Most frameworks models tightly couple their models to the database. Here is an idea: consume an OpenAPI spec to codegen the models. Now, our rails-like framework can both generate and consume OpenAPI spec. This means we can now easily compose applications built with this rails-like framework. Think of the flywheel! The more applications using this API first rails-like framework, the easier it is for developers to do integrations. Internal teams would quickly see this benefit. Imagine SaaS companies using it as a value proposition: "our API is generated by rails-like framework and works seamlessly when consumed by that same rails-like framework".

This approach also requires better tooling. Most API codegen tools produce low-quality code. My guess is that these tools try to handle every use case an OpenAPI document could have. Better tooling can be made by having strong opinions on what to support. For example, progenitor is purpose-built to codegen OpenAPI documents from the aforementioned dropshot framework.

Feature First Structure

Most frameworks use a layer-first structure. Our controllers, models and views are grouped together.

src/
├── controllers/
├── models/
└── views/

As the application grows in size, developers will accidentally couple the layers together making your monolithic application is difficult to scale and harder to refactor. Before we start arguing about monoliths vs micro-services, I want to suggest that we can start with a better default for our project structure: feature first.

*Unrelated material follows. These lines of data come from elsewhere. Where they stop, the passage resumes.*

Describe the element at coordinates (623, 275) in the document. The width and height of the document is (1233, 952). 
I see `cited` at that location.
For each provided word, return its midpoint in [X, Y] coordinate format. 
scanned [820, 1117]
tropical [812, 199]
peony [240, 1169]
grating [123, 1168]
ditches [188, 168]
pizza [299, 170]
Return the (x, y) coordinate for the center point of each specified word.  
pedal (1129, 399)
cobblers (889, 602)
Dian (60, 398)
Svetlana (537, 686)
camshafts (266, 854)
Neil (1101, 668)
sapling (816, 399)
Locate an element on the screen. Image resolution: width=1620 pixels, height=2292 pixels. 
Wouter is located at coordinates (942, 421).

A feature-first structure might look something like:

src/
└── features/
    ├── feature1/
    ├── feature2/
    └── feature3/

The controllers, models and views are grouped together by feature. The flutter community is one group that is making feature-first a convention.

Now, a feature first structure is no silver bullet. It is basically domain driven design and people make design mistakes all the time. I believe the upsides outweigh the downsides though. A feature first structure makes it harder to create accidental coupling. And when coupling is inevitably introduced, feature first makes it easier to refactor the code to remove that coupling. Finally, if you go monolith first a feature first structure makes it easier to extract parts of the monolith into separate services should scaling become an issue.

A feature-first approach would almost certainly necessitate examples that show developers how to handle cross cutting concerns, such as authentication. These guides would focus on encouraging simple, local solutions that work for the feature, without forcing generalized abstractions that might not stand the test of time. Developers would grow comfortable with duplicating some code in order to avoid early abstractions. Avoiding premature generalization ensures that the development process stays agile and adaptable, even as the application grows. This approach also empowers teams to revisit abstractions when the patterns and needs become clearer, rather than guessing early and facing rigid, difficult-to-change systems down the road.

Make Decisions for Modern Application Development

A rails-like framework will almost certainly not be successful by simply cloning Ruby on Rails conventions as-is. Application development in 2003 was very different from application development today. Framework authors wanting adoption must establish new conventions that allow developers to get up and running quickly without making many decisions about setup while also avoiding common maintenance pitfalls.